Unless you are operating a sole proprietorship, you should maintain and understand your capitalization table, which you can maintain as an Excel spreadsheet calculating how much you and others own of your company. For those of us that want to appear too busy and sophisticated to spell it out, we call it our Cap Table. Your company may be structured as some form of Partnership, S-corp, or LLC, in which case your cap table may consist of general partners, common stock owners, or LLC members holding stakes of similar class. Conversely if you have a C-corp, you may have stakeholders with common stock, different classes of preferred stock, stock options and warrants. If your cap table is still fairly simple—but you plan to raise venture capital—get ready for your cap table to become more complex and frequently misleading.
Venture capitalists typically structure their investments as preferred stock, and each VC firm has their own boilerplate Term Sheet they like to use. Many terms that define this preferred stock can chip away at the value of your common stock and your employees’ stock options. These terms can be difficult to plug into your cap table calculations. Liquidation preferences, ratchets, convertible cumulative dividends, redemption rights, rights of first refusal, and escrowing of founders equity are not term sheet legalese you can gloss over; you must understand the impact these terms may have in various scenarios.
The complexity only increases if you have more than one round of investment and/or more than one VC involved. If you are not careful, you can find your common stock devalued to the point of worthlessness in all but the rosiest of liquidity scenarios. To be clear, many of these terms are necessary for all but the most foolhardy VCs. You must remember that VCs are not in the business of awarding grants and they have a fiduciary duty to protect the investors in their funds as best they can. Nevertheless, every term sheet is a starting point from which to negotiate terms that may impact the value, ownership, and control you expect to maintain, and you need to focus on more than just the valuation and size of the proposed check.
You should consult your financial advisor, investment banker, corporate attorney, medicine man and mystic before negotiating or signing a term sheet; however, anyone whom you ask for advice MUST have experience with venture capital term sheets… and most I-bankers and attorneys do not. You must find advisors who have been down this road before.
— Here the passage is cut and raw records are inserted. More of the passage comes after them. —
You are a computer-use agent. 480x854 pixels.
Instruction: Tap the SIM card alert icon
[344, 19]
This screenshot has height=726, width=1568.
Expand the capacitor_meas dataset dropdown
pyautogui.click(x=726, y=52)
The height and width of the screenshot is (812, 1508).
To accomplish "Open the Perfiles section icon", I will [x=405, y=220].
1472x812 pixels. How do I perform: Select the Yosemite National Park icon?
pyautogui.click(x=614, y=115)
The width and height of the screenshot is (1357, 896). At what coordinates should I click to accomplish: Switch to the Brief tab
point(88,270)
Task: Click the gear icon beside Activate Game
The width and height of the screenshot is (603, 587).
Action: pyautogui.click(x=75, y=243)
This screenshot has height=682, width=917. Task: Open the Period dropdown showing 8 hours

Here are some things to consider regardless of how confident you are in your ability to understand and negotiate terms:
- Raise more money than you think you need for the next 12 months; rule of thumb is about 50 percent more;
- Control the board as long as possible; consider what voting rights a VC may have without board control as well as what board decisions should require a super-majority;
- Insist on employment contracts with cash and equity guarantees upon termination or a liquidity event;
- Encourage competition among interested lead investors; the easiest way to negotiate terms is to have more than one term sheet in hand.